◆ What the task asks
Repeat the lines from the line with "Image resolution: width=1489" to the line with "Select the Unique" in the listing below, keeping both end lines and adding nothing.
--
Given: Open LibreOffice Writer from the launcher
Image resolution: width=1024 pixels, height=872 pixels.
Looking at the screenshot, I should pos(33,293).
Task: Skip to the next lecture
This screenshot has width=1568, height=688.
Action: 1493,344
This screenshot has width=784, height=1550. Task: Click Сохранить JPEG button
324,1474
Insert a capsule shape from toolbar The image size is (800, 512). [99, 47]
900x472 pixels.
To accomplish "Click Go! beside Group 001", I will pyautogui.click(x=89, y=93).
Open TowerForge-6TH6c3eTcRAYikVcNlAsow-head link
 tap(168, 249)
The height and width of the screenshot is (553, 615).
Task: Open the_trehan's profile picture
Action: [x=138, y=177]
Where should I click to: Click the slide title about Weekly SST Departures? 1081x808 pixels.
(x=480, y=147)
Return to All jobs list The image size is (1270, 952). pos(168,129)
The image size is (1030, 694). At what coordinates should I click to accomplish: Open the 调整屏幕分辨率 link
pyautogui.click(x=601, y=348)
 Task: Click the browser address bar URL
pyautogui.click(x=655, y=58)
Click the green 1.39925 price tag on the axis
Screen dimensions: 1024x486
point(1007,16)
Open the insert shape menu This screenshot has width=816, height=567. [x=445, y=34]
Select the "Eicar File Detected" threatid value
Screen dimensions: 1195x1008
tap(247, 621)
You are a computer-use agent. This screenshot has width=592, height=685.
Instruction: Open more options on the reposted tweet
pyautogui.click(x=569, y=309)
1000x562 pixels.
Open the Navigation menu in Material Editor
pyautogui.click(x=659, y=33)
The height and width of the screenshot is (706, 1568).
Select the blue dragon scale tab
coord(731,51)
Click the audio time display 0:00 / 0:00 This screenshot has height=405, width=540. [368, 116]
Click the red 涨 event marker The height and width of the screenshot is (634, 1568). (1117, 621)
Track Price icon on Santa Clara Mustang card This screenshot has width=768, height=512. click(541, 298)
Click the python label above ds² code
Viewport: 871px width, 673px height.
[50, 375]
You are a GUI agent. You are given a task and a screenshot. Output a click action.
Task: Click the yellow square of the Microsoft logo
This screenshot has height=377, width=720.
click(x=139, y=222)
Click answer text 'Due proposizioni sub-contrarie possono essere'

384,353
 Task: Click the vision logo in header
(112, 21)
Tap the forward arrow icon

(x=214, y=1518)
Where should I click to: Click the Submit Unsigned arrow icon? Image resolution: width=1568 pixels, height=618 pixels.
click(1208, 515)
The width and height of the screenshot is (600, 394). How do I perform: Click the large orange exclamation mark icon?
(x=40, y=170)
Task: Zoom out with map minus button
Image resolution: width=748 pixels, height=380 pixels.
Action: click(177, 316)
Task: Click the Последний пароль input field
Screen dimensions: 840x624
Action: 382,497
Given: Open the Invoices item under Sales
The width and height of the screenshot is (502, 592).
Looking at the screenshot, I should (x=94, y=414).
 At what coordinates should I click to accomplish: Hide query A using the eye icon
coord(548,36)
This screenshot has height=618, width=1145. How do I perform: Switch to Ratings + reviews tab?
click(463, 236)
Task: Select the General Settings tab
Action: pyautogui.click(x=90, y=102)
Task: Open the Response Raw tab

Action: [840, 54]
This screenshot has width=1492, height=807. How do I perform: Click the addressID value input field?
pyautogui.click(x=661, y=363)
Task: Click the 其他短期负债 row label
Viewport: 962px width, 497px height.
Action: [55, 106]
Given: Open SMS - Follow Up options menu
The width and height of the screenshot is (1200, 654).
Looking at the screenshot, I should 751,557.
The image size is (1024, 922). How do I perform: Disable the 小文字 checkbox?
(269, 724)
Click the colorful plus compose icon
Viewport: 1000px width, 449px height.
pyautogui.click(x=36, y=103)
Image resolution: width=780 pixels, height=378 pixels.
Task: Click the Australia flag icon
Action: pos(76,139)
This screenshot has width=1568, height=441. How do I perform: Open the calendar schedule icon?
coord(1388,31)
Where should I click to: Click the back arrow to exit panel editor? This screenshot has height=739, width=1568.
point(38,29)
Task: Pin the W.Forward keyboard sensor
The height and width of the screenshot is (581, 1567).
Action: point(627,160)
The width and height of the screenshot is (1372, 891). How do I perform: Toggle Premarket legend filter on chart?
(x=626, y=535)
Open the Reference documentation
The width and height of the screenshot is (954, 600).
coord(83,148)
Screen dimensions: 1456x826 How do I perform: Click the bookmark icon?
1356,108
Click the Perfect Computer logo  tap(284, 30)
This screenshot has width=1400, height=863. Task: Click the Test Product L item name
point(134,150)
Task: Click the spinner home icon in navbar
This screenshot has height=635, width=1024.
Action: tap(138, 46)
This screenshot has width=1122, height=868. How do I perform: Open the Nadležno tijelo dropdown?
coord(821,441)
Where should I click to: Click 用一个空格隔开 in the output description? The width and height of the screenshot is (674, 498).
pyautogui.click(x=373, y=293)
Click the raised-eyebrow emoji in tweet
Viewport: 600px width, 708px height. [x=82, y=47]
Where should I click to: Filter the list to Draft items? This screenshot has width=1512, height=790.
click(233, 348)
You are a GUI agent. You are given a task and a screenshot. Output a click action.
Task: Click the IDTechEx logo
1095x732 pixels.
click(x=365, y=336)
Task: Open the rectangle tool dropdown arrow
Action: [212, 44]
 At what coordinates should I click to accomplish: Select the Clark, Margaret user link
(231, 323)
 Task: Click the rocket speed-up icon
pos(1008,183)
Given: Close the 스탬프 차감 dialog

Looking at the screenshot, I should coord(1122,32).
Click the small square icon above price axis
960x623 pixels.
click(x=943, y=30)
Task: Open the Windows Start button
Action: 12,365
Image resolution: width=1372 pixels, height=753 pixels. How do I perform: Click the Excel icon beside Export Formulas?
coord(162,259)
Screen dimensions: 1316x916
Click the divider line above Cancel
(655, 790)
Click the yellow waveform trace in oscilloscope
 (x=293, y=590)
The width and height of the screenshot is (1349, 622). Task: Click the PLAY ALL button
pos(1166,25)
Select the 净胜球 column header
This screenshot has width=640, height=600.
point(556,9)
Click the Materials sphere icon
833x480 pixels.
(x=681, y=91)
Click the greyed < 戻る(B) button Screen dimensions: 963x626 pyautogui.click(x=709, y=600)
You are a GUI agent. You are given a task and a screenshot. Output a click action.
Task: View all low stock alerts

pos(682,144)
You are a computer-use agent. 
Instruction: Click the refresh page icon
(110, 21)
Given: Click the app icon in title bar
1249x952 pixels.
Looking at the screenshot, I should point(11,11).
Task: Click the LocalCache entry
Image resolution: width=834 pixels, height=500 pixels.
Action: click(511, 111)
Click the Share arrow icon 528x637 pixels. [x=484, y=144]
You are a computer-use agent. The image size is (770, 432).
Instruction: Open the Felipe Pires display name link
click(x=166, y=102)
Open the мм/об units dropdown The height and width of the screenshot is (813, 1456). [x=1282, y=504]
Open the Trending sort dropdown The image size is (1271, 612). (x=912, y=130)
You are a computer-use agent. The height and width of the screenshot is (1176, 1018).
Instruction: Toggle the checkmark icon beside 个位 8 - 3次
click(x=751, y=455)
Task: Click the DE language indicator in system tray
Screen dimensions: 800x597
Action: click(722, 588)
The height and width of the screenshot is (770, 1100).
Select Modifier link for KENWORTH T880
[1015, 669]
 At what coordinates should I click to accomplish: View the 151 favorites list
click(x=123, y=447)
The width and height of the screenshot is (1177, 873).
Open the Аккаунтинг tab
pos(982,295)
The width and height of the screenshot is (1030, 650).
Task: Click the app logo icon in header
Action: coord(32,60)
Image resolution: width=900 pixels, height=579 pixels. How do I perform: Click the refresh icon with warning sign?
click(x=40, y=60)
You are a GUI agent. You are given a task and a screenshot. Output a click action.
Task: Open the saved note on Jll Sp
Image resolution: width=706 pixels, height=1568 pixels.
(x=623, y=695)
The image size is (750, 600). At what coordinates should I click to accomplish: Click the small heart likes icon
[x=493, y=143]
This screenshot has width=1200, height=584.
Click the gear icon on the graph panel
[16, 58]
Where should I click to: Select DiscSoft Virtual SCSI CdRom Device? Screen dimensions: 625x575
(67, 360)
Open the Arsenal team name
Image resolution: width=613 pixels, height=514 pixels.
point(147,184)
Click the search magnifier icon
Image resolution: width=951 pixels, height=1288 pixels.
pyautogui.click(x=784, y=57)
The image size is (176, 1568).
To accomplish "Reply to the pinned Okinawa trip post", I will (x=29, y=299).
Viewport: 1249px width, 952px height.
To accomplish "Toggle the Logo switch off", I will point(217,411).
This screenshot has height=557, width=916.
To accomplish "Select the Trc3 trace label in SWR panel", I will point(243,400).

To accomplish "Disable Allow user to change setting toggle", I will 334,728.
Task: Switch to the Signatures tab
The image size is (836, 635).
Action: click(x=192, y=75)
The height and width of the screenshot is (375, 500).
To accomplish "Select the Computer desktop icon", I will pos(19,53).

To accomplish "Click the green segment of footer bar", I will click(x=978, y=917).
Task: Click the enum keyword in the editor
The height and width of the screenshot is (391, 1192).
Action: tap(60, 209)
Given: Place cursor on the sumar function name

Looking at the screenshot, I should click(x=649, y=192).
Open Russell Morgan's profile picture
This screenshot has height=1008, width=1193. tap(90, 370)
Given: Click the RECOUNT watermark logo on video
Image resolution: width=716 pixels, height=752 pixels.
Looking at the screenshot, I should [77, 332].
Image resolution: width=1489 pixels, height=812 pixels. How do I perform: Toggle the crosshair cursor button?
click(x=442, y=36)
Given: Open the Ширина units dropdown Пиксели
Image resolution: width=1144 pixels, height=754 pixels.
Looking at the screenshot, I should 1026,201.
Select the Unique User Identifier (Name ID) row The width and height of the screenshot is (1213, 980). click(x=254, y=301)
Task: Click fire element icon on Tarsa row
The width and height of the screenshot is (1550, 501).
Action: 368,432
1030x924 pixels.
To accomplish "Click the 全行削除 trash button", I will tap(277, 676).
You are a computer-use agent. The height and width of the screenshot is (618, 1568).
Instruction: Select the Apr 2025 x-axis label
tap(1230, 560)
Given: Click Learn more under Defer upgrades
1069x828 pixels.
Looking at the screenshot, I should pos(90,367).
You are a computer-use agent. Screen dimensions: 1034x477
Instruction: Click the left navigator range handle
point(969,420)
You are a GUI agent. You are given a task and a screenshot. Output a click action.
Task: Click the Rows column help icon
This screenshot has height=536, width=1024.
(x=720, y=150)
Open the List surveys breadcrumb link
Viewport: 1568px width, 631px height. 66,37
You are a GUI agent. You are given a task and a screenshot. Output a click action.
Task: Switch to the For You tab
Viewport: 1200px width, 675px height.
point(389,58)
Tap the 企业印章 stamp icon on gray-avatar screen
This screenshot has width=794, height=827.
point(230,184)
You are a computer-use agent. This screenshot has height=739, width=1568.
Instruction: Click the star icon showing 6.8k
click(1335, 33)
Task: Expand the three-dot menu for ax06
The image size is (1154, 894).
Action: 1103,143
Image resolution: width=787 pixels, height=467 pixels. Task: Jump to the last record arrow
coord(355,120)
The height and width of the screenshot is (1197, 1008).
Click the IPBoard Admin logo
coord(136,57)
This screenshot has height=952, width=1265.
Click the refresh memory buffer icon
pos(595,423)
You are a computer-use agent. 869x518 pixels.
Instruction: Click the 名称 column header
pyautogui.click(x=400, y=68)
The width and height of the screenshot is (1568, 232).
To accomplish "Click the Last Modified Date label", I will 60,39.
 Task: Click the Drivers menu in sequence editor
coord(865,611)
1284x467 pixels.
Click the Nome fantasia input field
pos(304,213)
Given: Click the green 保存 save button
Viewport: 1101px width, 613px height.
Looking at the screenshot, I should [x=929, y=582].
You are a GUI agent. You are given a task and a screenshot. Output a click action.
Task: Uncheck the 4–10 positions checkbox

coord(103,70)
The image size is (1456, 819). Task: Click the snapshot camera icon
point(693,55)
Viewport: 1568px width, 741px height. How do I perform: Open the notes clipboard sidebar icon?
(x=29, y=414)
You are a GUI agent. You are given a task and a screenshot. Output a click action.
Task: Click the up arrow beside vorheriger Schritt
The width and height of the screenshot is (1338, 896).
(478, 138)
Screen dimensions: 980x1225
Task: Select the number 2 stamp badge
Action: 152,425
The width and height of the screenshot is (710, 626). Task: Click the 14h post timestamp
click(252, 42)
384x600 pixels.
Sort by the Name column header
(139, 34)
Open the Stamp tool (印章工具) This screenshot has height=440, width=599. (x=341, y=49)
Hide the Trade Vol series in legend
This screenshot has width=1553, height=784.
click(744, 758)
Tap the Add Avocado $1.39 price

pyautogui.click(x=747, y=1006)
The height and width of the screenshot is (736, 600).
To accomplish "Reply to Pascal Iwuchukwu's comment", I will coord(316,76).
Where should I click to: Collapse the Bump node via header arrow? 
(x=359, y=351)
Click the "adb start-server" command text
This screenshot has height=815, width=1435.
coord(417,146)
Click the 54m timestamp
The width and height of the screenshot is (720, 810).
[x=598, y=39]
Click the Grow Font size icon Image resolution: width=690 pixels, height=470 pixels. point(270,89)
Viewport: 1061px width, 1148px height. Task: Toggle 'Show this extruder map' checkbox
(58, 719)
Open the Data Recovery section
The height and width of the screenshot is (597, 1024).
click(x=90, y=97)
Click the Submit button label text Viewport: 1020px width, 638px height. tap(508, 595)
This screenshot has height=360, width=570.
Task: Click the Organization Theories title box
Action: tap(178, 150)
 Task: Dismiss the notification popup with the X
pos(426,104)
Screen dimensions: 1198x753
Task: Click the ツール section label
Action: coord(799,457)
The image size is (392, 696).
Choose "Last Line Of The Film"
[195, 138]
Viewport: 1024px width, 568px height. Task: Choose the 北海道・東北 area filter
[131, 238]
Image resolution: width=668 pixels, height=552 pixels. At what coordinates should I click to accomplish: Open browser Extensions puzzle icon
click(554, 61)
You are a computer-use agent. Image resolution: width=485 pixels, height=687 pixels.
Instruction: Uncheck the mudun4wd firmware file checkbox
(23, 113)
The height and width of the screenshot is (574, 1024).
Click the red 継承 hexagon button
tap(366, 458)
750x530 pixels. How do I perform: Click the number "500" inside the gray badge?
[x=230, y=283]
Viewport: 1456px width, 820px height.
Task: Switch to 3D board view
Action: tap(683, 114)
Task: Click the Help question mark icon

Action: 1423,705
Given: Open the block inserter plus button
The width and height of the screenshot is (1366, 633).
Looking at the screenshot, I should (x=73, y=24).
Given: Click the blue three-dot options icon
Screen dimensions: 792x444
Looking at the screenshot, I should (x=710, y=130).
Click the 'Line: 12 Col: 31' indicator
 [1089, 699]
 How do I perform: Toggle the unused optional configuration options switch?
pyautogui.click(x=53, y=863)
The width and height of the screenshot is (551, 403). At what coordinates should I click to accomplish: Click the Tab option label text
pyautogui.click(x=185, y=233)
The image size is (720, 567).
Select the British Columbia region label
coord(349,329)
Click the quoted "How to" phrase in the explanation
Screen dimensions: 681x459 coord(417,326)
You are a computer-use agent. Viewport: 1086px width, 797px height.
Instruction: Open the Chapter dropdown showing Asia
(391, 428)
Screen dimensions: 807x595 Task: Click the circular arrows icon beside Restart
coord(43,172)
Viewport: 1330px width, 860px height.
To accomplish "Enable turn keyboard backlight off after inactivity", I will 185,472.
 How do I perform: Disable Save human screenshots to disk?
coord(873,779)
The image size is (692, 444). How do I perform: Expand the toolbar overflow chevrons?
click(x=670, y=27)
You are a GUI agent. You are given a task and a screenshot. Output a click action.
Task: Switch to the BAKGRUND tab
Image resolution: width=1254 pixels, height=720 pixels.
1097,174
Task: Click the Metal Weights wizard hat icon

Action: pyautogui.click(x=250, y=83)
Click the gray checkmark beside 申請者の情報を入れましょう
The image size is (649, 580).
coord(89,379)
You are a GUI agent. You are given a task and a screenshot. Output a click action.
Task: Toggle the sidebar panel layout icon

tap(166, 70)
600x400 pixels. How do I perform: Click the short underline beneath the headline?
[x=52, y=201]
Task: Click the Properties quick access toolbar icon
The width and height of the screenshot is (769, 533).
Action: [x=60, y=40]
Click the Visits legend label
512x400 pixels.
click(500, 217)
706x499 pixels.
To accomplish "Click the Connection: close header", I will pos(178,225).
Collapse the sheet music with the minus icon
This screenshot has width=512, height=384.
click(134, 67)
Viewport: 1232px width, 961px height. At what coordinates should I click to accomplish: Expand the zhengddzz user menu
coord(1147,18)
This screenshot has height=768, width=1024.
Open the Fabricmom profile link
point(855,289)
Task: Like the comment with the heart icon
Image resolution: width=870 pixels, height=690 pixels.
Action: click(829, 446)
--
◆ Solved exercise
Image resolution: width=1489 pixels, height=812 pixels. How do I perform: Toggle the crosshair cursor button?
click(x=442, y=36)
Given: Open the Ширина units dropdown Пиксели
Image resolution: width=1144 pixels, height=754 pixels.
Looking at the screenshot, I should 1026,201.
Select the Unique User Identifier (Name ID) row The width and height of the screenshot is (1213, 980). click(x=254, y=301)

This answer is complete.